Pacific Northwest Ballet
McCaw Hall, Seattle Center
March 18, 2017
Empire Noir, New Suite, Her Door to the Sky
The great music satirist Anna Russell used to kid about consulting old Druids for historic musical sources. An old Druid once told me where magic exists on Seattle’s Eastside suburban neighborhood, and I saw magic happen on stage this past Saturday night when Pacific Northwest Ballet showed its Jessica Lang work, Her Door to the Sky.
I found this work to be beautiful and loved the imagery, texture, and atmosphere it evoked. Inspired by the artwork of Georgia O’Keeffe, specifically her Patio Door series made between 1946 and 1956. O’Keeffe herself was inspired by the magic and aura of the landscape around New Mexico’s Santa Fe region — its amazing colors, both somber and intense hues. These colors were expressed beautifully in the production values — set, lighting, costumes as well as the eloquence of the movement phrases Lang created for PNB’s dancers. Beyond steps, this ballet lifted us up and was lovely, sweet without being sentimental, clever in its use of the set as framing the dancers in several ways, and satisfying with its logical conclusion. Lyric but also quite robust is Lang’s use of the ballet vocabulary. I liked how she presented the genders in two, respective sections, bringing the whole together in a tableau for the final movement. Elizabeth Murphy literally had her talent framed and showcased, especially where Lang had her execute modern dance-like reaches, twists, and shapes, reminding of what I call Martha Graham “lite.”

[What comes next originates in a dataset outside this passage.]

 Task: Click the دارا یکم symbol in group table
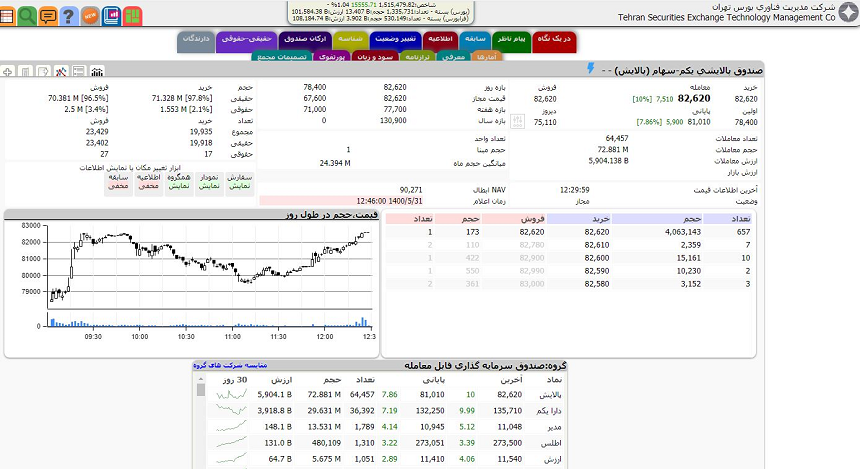536,410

Set to Benjamin Britten’s Simple Symphony, I was at first put off by the distinctly English sound/timbre of the music but put that aside as the work progressed. Spanish inflected music would not have worked as well for something based on O’Keeffe’s work, as she was a hybrid herself. Britten’s and her work ended up pairing well, as both are astringent.
A sunny work that is a welcome addition to PNB’s repertory and one that I hope we get to enjoy again and again.
The program opened with David Dawson’s Empire Noir which was first created for the Dutch National Ballet. It’s an exciting group work, showcasing, often through pas de deux, some of our favorite dancers including Noelani Pantastico, Benjamin Griffiths, Elle Macy, Batkhurel Bold, Lindsi Dec, Joshua Grant, plus Leta Biasucci, Jerome Tisserand, and Lesley Rausch with Karel Cruz.
The middle work was New Suite a re-showing of a work made by William Forsythe originally for the Dresden Semperoper Ballet and premiered by PNB in 2015. A series of duets, it’s a light work in tone but meaty in substance and technical demands. Cheers greeted the dancers for their bows, and deservedly so.
Members of the mighty PNB Orchestra accompanied each work.
This year’s Director’s Choice was magical, sweet, and ultimately soul-filling and visually satisfying.